Rendra kembali menyodorkan botol air mineral pada Alya. “Ini kuambilkan lagi Al.”
“Ya ampun aku bisa ambil sendiri Ren, makasih ya.”
“Waaah ada apa nih, kok Alya terus yang diambilin minum,” tegur Dani.
“Hah? Nggak lah. Kalau mau, aku ambilkan minum buat kalian juga nih,” bantah Alya.
“Aku lihat Alya capek dan kehausan banget. Lagian botol minumnya juga sudah habis kan, makanya aku ambilin lagi,” tambah Rendra seraya berdiri, seakan memberi pengumuman penting di depan kelas.
Alya membela diri sekali lagi. “Iya, lagian kan minum kalian masih pada penuh.”
“Iya...iya, kenapa langsung panik sih kalian berdua,” timpal Lily yang langsung disambut tawa Jasmin dan Dani.

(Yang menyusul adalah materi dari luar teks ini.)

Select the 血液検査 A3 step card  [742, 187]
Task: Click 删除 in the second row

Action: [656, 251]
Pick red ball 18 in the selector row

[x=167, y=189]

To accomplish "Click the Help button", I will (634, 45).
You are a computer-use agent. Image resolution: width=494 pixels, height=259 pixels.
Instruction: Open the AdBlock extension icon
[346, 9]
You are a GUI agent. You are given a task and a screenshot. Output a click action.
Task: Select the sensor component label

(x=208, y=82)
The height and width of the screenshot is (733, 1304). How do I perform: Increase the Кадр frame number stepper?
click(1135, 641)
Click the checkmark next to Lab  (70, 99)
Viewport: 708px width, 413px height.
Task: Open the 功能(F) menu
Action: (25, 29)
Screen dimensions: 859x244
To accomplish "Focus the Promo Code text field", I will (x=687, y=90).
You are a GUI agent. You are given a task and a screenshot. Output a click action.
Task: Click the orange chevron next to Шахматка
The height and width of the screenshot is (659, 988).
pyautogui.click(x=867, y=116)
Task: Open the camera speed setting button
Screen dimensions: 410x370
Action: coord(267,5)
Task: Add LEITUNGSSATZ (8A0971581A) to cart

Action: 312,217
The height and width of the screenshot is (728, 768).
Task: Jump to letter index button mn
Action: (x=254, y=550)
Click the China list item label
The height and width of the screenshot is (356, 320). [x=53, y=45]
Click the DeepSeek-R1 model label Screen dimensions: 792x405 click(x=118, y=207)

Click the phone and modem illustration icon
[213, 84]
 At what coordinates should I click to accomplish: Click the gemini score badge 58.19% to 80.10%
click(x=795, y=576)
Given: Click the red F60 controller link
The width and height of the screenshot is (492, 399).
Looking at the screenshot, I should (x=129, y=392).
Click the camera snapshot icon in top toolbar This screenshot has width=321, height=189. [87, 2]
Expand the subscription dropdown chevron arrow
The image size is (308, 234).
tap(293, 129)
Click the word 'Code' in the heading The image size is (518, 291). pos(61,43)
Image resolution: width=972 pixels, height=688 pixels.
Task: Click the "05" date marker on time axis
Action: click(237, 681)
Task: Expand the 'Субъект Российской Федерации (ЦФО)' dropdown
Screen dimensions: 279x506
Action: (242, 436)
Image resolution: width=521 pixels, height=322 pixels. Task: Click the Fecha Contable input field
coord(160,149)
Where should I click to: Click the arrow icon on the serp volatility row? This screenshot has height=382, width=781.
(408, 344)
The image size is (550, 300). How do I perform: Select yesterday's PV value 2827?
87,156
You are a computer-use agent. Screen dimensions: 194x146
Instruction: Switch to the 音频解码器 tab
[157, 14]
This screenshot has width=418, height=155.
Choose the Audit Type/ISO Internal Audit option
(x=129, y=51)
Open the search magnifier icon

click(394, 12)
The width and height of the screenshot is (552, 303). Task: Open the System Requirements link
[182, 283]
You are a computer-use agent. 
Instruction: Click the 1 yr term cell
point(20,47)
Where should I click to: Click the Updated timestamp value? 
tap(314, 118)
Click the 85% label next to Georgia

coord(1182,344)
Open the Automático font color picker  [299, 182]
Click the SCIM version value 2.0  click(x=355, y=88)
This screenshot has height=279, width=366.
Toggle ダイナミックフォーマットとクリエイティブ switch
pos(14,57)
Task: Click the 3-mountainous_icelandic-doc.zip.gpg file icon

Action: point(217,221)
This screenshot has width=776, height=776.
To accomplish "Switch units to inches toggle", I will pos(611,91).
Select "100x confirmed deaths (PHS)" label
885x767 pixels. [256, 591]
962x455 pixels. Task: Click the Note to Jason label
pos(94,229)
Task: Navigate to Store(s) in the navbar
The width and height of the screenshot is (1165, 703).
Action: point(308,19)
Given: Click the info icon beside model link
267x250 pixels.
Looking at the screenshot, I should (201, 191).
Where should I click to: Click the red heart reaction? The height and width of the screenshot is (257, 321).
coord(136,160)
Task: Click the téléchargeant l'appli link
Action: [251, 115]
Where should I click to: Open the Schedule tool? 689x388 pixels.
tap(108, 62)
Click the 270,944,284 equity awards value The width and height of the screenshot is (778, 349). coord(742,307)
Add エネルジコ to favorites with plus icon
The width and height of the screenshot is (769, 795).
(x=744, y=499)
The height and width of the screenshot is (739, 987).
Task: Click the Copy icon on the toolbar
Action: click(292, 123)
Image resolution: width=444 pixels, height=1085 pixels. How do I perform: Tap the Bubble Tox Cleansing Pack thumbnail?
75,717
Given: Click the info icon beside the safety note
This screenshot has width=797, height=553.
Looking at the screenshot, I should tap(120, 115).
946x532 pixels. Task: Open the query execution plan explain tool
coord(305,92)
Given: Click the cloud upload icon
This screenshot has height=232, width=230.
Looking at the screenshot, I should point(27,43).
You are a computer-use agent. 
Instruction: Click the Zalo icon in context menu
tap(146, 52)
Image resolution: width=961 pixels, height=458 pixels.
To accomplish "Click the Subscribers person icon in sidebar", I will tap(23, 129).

Tak terasa waktu menunjukkan pukul dua siang. Mereka berlima menghabiskan waktu selama tiga jam untuk berdiskusi tentang data hasil praktikum teori hukum newton tadi pagi. Mereka beranjak menuju masjid kampus untuk menunaikan salat Zuhur. Setelah itu mereka bertemu di depan masjid sebentar untuk kemudian berpamitan pulang.
***
SEPERTI halnya Lily, Jasmin, dan Alya, Rendra dan Dani juga telah akrab sebelum praktikum fisika dimulai. Rendra dan Dani disatukan dalam satu kelompok ospek, selera musik yang sama membuat mereka semakin akrab. Rendra sering bermain ke tempat kos Dani untuk mengerjakan tugas, lalu setelah itu mereka bermain gitar bersama teman kos Dani. Karena kepribadiannya yang ramah, Rendra mudah sekali berbaur dengan siapapun yang ditemuinya. Sedangkan Dani, meskipun bukan tipe selalu ramah pada siapapun seperti Rendra, tetapi dia juga tidak terlalu pendiam seperti Alya.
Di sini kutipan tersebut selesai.